Bundesumweltministerin Svenja Schulze hat den Autohersteller Audi nach neuen Berichten über Abgasmanipulationen scharf kritisiert. „Dass auch bei so neuen Modellen wie dem Audi A6 und A7 Betrugssoftware verbaut worden sein soll, finde ich - wenn es denn zutrifft - absolut empörend“, sagte Schulze dem RedaktionsNetzwerk Deutschland (RND, Mittwochausgabe).
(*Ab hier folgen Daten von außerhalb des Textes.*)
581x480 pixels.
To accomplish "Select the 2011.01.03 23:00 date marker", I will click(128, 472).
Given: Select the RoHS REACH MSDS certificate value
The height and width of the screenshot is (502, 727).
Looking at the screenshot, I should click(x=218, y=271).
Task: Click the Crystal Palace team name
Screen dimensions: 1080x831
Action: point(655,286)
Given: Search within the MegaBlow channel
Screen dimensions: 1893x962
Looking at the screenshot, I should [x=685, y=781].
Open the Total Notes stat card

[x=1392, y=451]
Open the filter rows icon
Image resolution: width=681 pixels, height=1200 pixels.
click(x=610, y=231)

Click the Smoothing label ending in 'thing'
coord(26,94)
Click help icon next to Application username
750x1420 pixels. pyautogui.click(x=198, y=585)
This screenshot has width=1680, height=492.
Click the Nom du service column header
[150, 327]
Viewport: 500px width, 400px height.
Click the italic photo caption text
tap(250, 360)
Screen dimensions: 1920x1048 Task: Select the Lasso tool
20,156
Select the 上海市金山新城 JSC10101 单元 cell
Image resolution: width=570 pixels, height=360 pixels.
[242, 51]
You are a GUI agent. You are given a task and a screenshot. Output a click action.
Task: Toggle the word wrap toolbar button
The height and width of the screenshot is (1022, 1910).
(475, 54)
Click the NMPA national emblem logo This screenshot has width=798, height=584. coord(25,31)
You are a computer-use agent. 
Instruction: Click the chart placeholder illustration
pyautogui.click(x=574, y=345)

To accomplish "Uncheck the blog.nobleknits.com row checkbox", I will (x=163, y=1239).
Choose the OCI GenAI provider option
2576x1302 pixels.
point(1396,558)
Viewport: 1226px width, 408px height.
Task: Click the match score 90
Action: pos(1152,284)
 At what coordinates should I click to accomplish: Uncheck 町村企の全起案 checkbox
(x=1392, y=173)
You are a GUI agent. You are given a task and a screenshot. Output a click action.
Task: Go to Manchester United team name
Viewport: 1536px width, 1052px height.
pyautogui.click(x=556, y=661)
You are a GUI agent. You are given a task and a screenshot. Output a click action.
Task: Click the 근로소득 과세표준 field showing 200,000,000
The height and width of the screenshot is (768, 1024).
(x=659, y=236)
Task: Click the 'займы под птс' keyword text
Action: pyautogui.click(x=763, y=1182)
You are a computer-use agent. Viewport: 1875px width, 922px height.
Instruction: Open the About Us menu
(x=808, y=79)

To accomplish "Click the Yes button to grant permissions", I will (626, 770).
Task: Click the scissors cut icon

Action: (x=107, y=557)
 „Solche Vorgänge sind Ausdruck unverantwortlichen Managements“, betonte die SPD-Politikerin. Schulze warnte vor schwerwiegenden Folgen für den Industriestandort Deutschland: „Mit derlei Manipulationen verspielen die Autohersteller auch den guten Ruf der deutschen Industrie als Treiber fortschrittlicher Technik. Ich erwarte, dass die deutsche Autoindustrie im Interesse der Umwelt und der Verbraucher Innovationen nach vorne bringt“, betonte Schulze und mahnte rechtliche Konsequenzen an: „Für die Autoindustrie müssen dieselben Regeln gelten wie für jeden anderen auch: Wer betrügt, bekommt es mit dem Rechtsstaat zu tun.“

Laut „Spiegel Online“ hat Audi eine zweite Betrugssoftware verbaut. Betroffen seien 60.000 Autos der als Dienstwagen beliebten Modelle A6 und A7. Dem Bundesverkehrsministerium zufolge gehen die Bundesregierung und das Kraftfahrtbundesamt entsprechenden Hinweisen nach.